FastVideo
FastVideo copied to clipboard
[Bug] num_latent_t causes shape mismatch
Describe the bug
All videos in my training data have the same frame number 81, which is the recommended frame number for WAN2.1 in their official repo. Because WAN VAE has a compression ratio of 4, I set num_latent_t as 21 both for preprocessing and training.
Specifically, for preprocessing I did this:
#!/bin/bash
GPU_NUM=1
MODEL_PATH="Wan-AI/Wan2.1-I2V-14B-480P-Diffusers"
MODEL_TYPE="wan"
DATA_MERGE_PATH="data/agibot_sub/merge.txt"
OUTPUT_DIR="data/agibot_sub_processed_i2v/"
VALIDATION_PATH="examples/training/finetune/wan_agibot/validation.json"

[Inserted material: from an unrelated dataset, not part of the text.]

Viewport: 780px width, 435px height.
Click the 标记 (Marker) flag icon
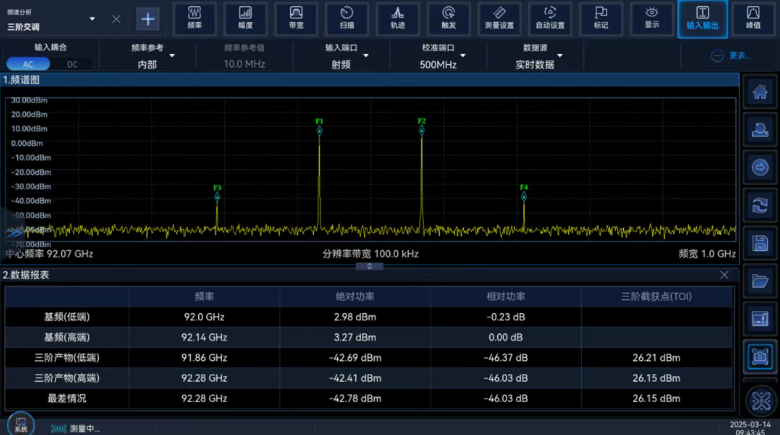point(600,18)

torchrun --nproc_per_node=$GPU_NUM \
fastvideo/v1/pipelines/preprocess/v1_preprocess.py \
--model_path $MODEL_PATH \
--data_merge_path $DATA_MERGE_PATH \
--preprocess_video_batch_size 16 \
--max_height 480 \
--max_width 640 \
--num_frames 81 \
--dataloader_num_workers 0 \
--output_dir=$OUTPUT_DIR \
--model_type $MODEL_TYPE \
--train_fps 16 \
--samples_per_file 8 \
--flush_frequency 8 \
--num_latent_t 21 \
--video_length_tolerance_range 1 \
--preprocess_task "i2v" \
--validation_dataset_file $VALIDATION_PATH
However, the training will give me error like this:
Traceback (most recent call last):
File "/<PROJECT_ROOT>/fastvideo/v1/training/wan_i2v_training_pipeline.py", line 232, in <module>
main(args)
File "/<PROJECT_ROOT>/fastvideo/v1/training/wan_i2v_training_pipeline.py", line 219, in main
pipeline.train()
File "/<ENV_ROOT>/lib/python3.12/site-packages/torch/utils/_contextlib.py", line 116, in decorate_context
return func(*args, **kwargs)
File "/<PROJECT_ROOT>/fastvideo/v1/training/training_pipeline.py", line 443, in train
self._log_validation(self.transformer, self.training_args, 1)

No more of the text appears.